» Work task
Every line with the string "Facebook" must be copied from the entries below.

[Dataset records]
---

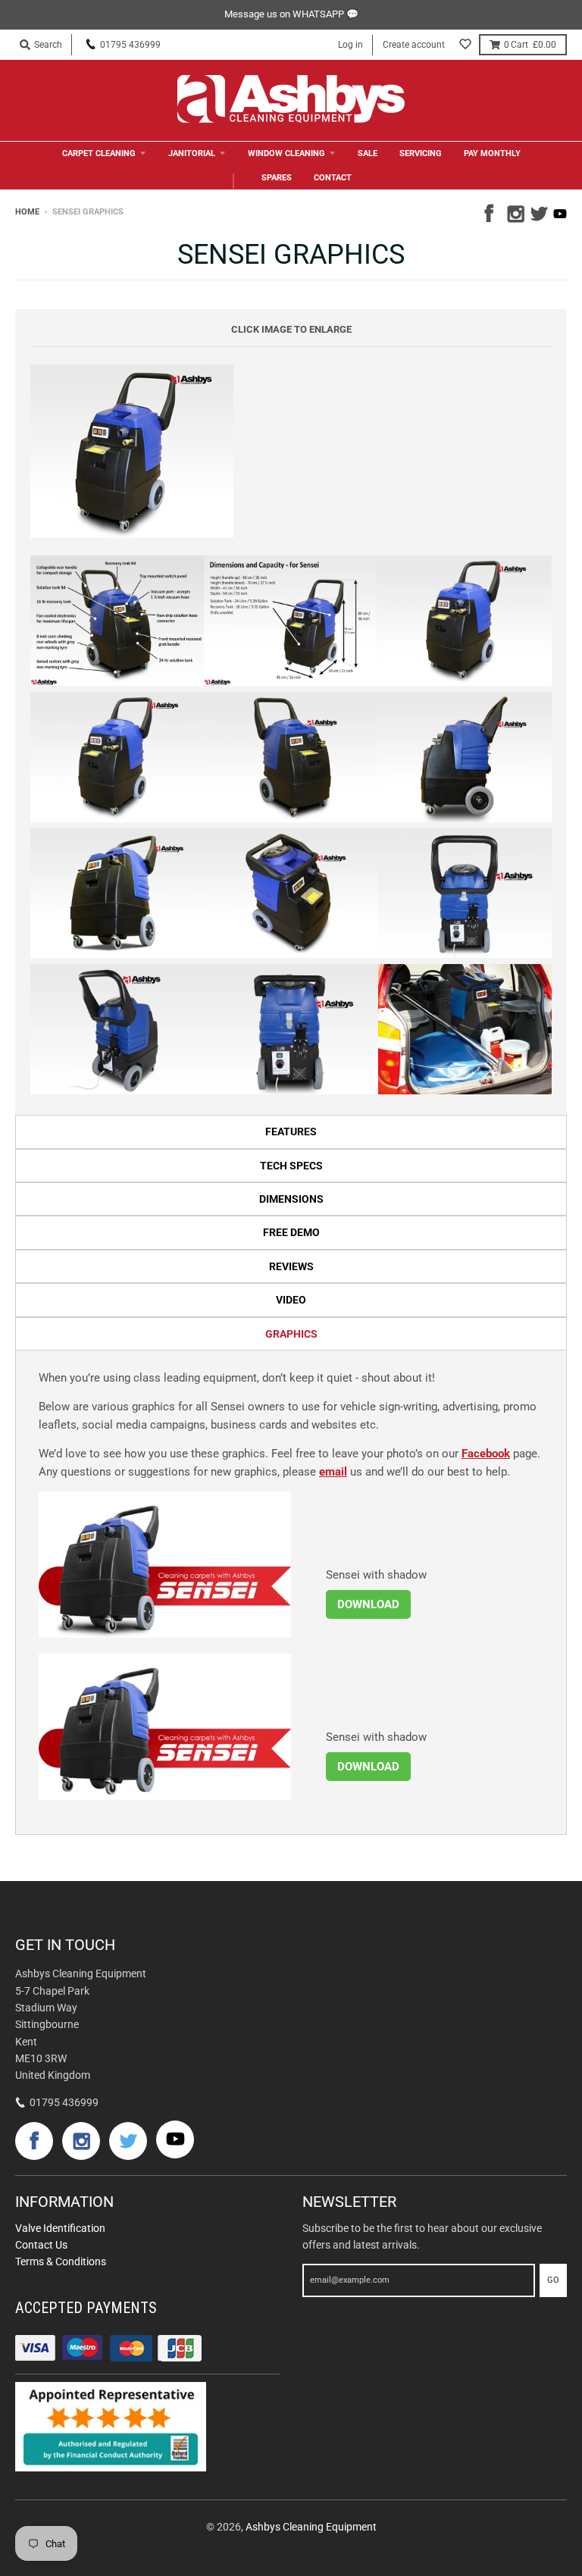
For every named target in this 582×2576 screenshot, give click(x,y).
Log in (350, 44)
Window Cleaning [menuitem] (286, 153)
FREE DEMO (291, 1232)
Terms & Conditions (60, 2261)
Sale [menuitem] (367, 153)
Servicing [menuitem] (420, 153)
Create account (414, 44)
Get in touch (65, 1945)
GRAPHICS (291, 1334)
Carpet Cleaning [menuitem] (99, 153)
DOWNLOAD (368, 1604)
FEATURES (291, 1131)
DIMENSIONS (291, 1199)
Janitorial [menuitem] (191, 153)
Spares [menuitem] (276, 178)
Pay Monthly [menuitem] (492, 153)
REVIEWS (291, 1266)
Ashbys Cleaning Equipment (311, 2527)
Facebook (486, 1453)
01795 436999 (130, 44)
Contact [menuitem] (333, 178)
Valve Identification (60, 2228)
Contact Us (41, 2245)
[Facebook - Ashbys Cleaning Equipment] (492, 211)
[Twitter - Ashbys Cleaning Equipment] (537, 211)
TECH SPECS (291, 1166)
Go (553, 2280)
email (333, 1472)
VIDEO (291, 1300)
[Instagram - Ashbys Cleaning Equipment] (514, 211)
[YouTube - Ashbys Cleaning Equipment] (560, 214)
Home (27, 212)
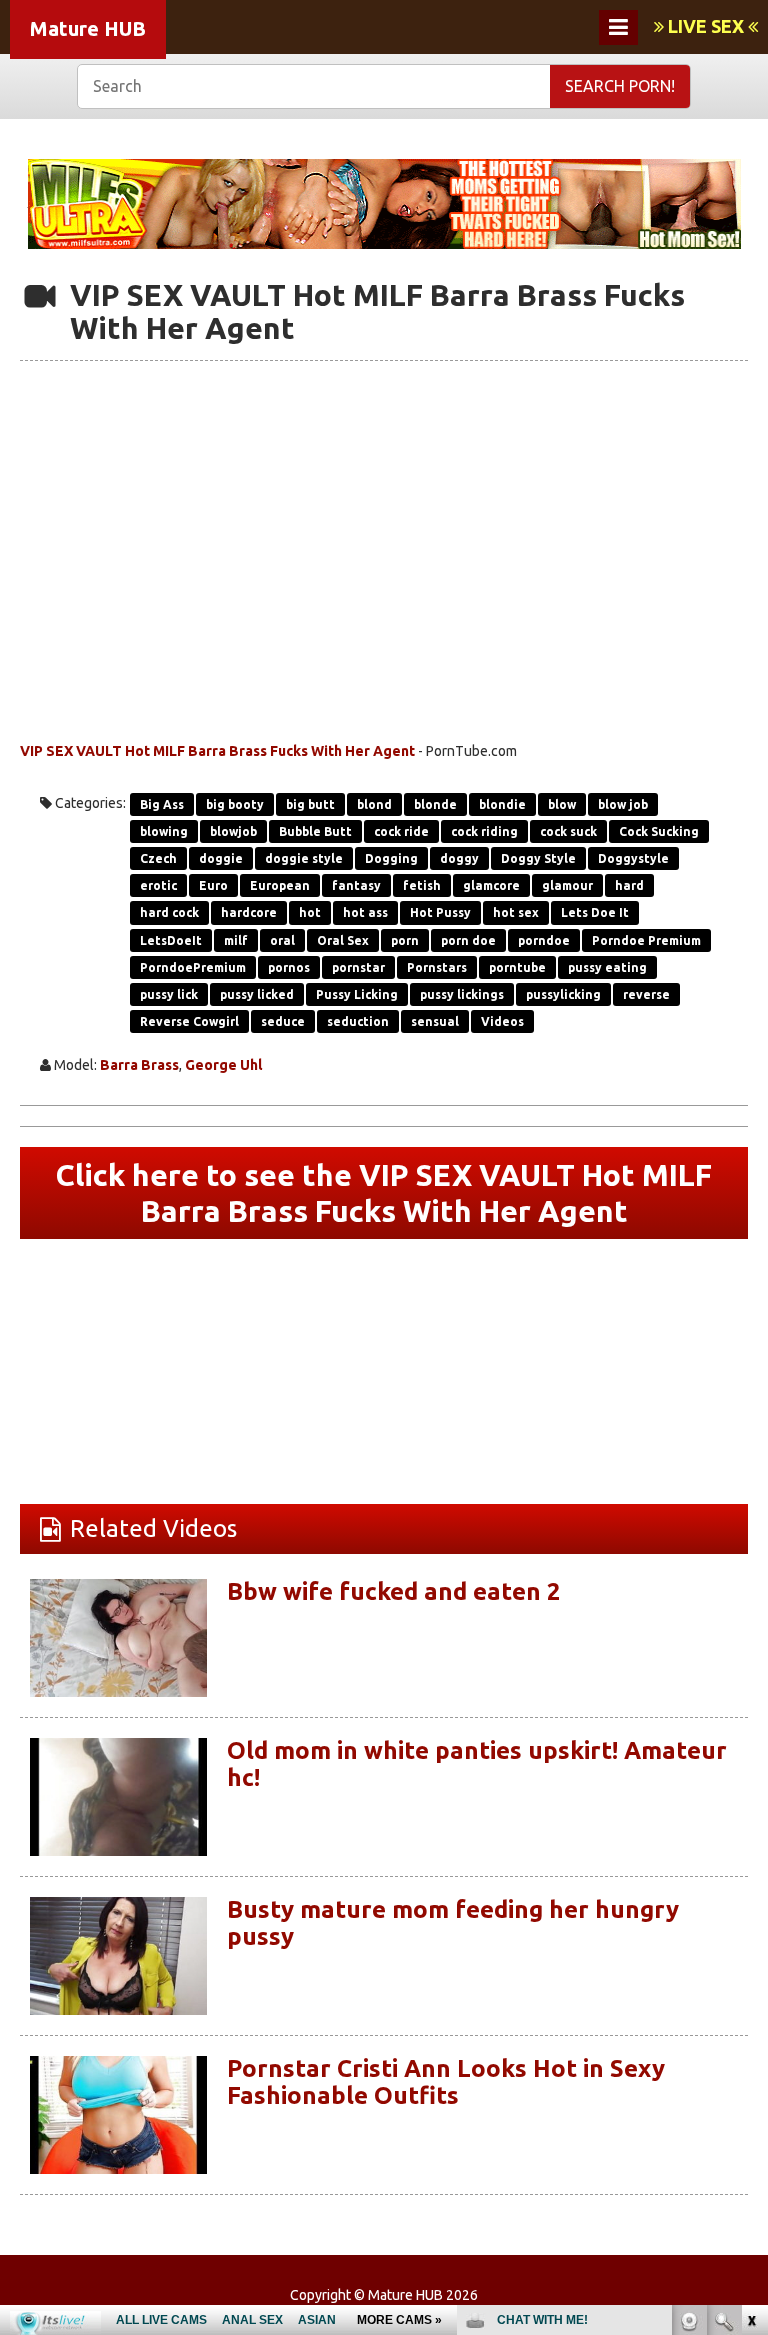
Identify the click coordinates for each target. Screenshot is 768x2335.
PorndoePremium (193, 967)
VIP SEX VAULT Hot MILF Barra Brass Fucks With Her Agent (217, 751)
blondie (502, 804)
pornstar (358, 967)
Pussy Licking (357, 994)
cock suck (568, 831)
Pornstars (437, 967)
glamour (567, 885)
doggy (459, 858)
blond (374, 804)
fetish (422, 885)
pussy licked (257, 994)
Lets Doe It (595, 912)
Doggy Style (538, 858)
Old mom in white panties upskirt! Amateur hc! (477, 1763)
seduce (283, 1021)
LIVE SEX (706, 26)
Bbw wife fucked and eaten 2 (394, 1591)
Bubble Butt (315, 831)
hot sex (516, 912)
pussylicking (563, 994)
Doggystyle (633, 858)
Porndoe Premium (646, 940)
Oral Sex (343, 940)
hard (629, 885)
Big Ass (162, 804)
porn (405, 940)
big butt (310, 804)
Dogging (391, 858)
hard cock (169, 912)
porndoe (544, 940)
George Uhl (223, 1065)
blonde (435, 804)
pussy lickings (462, 994)
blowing (164, 831)
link (750, 2022)
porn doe (468, 940)
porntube (517, 967)
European (280, 885)
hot (310, 912)
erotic (158, 885)
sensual (435, 1021)
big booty (235, 804)
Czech (158, 858)
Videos (502, 1021)
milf (236, 940)
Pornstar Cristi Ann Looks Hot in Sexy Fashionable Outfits (446, 2081)
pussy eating (607, 967)
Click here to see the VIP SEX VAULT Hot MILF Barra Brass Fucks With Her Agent (384, 1193)
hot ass (365, 912)
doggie (221, 858)
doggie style (304, 858)
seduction (358, 1021)
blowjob (233, 831)
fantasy (356, 885)
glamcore (491, 885)
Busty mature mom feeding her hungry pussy (453, 1922)
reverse (646, 994)
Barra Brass (139, 1065)
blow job (623, 804)
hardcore (249, 912)
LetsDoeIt (171, 940)
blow (562, 804)
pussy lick (169, 994)
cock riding (484, 831)
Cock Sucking (659, 831)
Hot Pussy (440, 912)
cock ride (401, 831)
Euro (213, 885)
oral (282, 940)
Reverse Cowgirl (189, 1021)
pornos (289, 967)
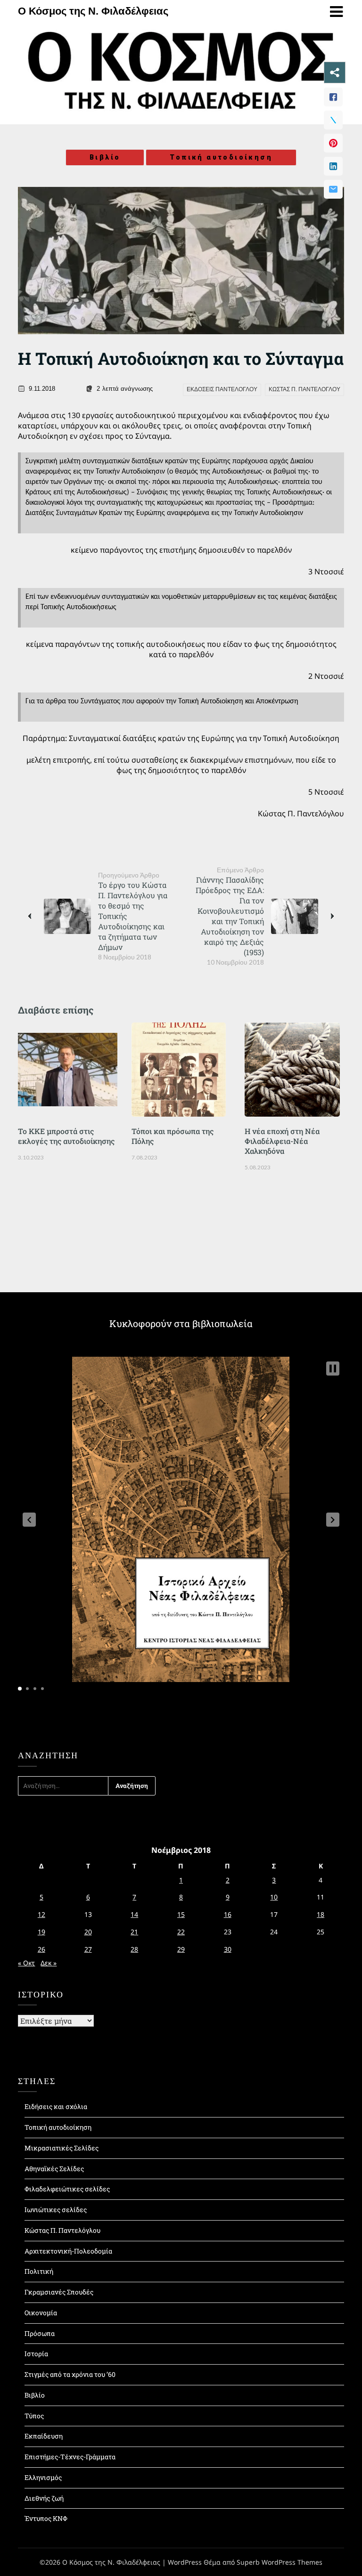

---

» Exercise result
Facebook (486, 1453)
[Facebook - Ashbys Cleaning Equipment] (492, 211)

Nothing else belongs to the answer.